Earnings Support vs. The Rising Cost of Capital
A key reason to remain cautious but not entirely bearish is the strength of US corporate earnings. Unlike historical bubbles driven purely by speculation, current American market valuations are bolstered by "extraordinary" earnings growth. Even the Mag-7 stocks, which have faced scrutiny, possess valuation support that distinguishes them from pure hype plays.
However, a significant structural risk looms: the global cost of capital. Schiessl warns that because massive amounts of capital are being diverted toward AI data centers, defense spending, energy transitions, and government borrowing, the cost of capital is globally trending upward. This rising cost could potentially act as a "blocker" for the massive funding required to sustain the global data center expansion story.

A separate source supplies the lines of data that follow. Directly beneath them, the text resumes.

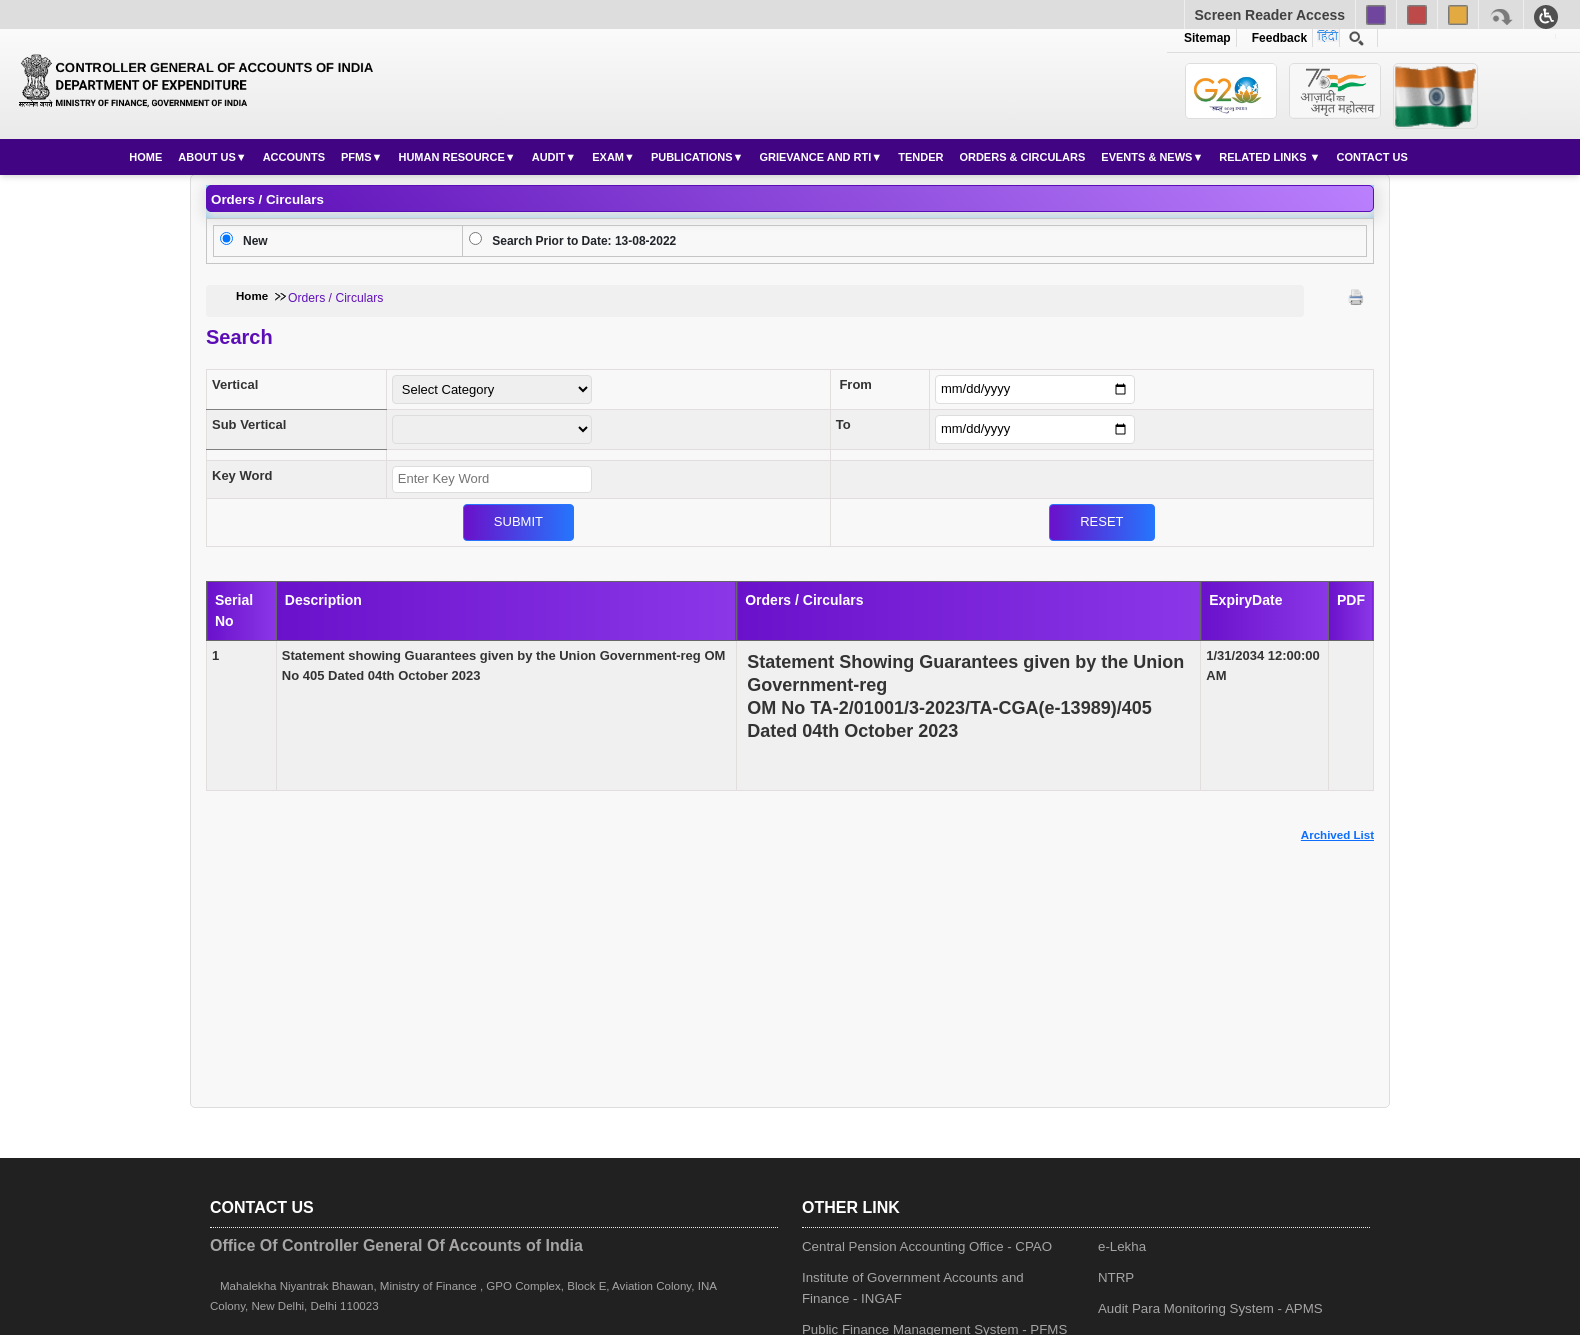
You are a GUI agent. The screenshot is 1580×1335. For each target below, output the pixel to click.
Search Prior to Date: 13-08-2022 (584, 241)
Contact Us (1371, 157)
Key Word (242, 475)
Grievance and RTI (815, 157)
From (855, 384)
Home (145, 157)
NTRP (1116, 1277)
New (255, 241)
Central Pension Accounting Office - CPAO (927, 1246)
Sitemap (1207, 38)
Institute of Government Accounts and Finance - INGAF (913, 1288)
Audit (549, 157)
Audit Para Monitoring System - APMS (1210, 1308)
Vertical (235, 384)
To (843, 424)
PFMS (356, 157)
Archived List (1337, 835)
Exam (608, 157)
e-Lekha (1122, 1246)
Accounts (294, 157)
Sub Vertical (249, 424)
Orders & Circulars (1022, 157)
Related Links (1264, 157)
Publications (692, 157)
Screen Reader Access (1270, 15)
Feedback (1276, 38)
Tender (920, 157)
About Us (206, 157)
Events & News (1146, 157)
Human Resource (451, 157)
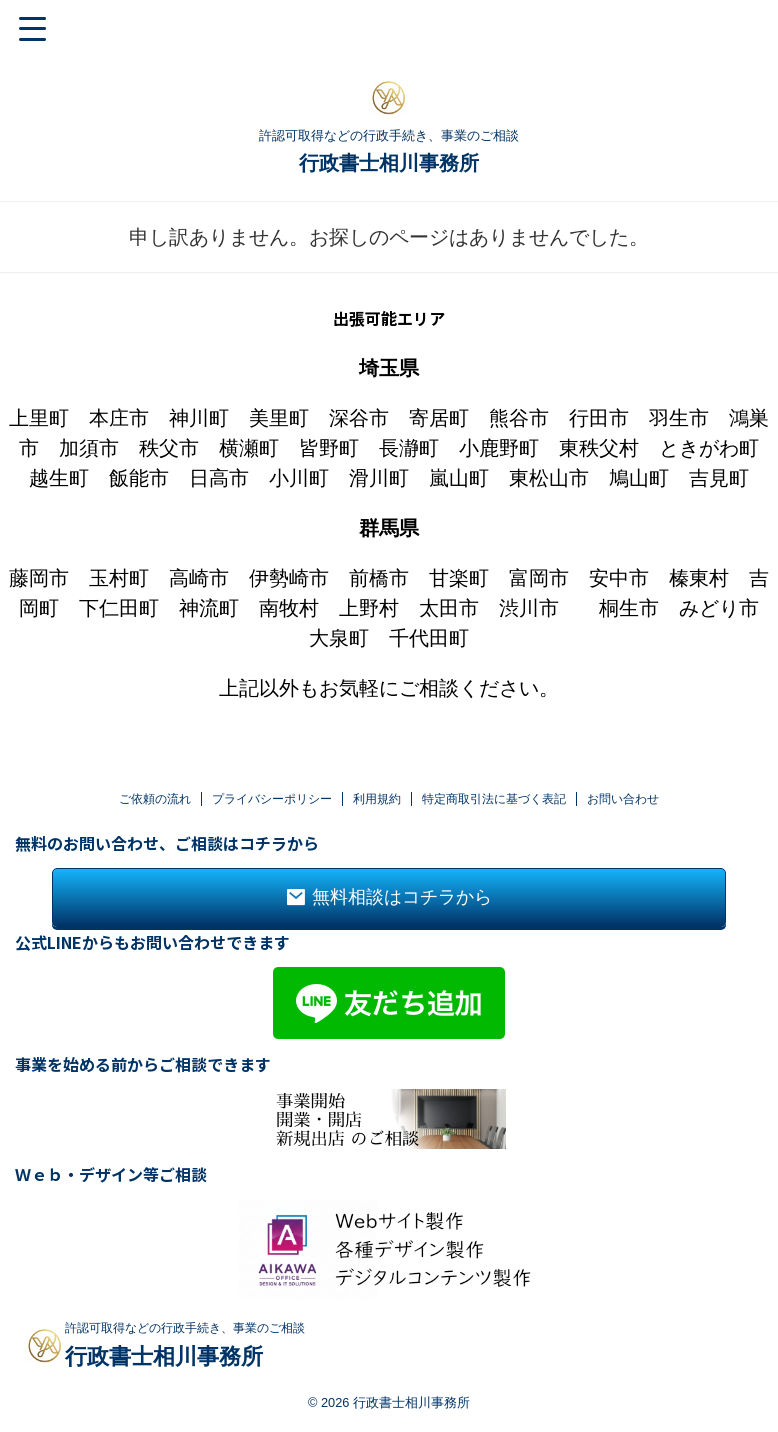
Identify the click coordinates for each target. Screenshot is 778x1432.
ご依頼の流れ (155, 743)
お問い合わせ (623, 743)
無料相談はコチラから (389, 842)
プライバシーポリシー (272, 743)
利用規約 (377, 743)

India’s Unique Position: Insulation and IT Risks
Interestingly, India’s relative lack of direct exposure to the AI hardware and chip manufacturing cycle is acting as a shield. Unlike the Korean market, which is seeing forced selling in semiconductor stocks, Indian markets are largely insulated from this specific unwind.
While the macro outlook for India remains constructive—provided oil prices remain stable and Middle East tensions ease—expert sentiment on the Indian IT sector remains wary. Despite a recent derating, Indian IT services are still trading at roughly 18 times earnings, making them more expensive than Chinese internet stocks (trading at 12 times) that are also underperforming. Schiessl notes that the uncertainty regarding how AI will disrupt traditional outsourcing business models makes the sector a "stay away" for now, citing poor earnings visibility for the next four to five years.
Key Takeaways
- Market Correction: The current AI selloff is viewed as a "blowoff top" phase and a necessary correction due to crowded trades, rather than a fundamental breakdown of the AI thesis.
- Capital Constraints: While US earnings provide a floor for valuations, the rising global cost of capital poses a significant long-term risk to funding massive AI infrastructure projects.
- India Outlook: India is well-insulated from the AI hardware crash, but the Indian IT sector remains risky due to AI-driven disruption and high valuation multiples compared to global peers.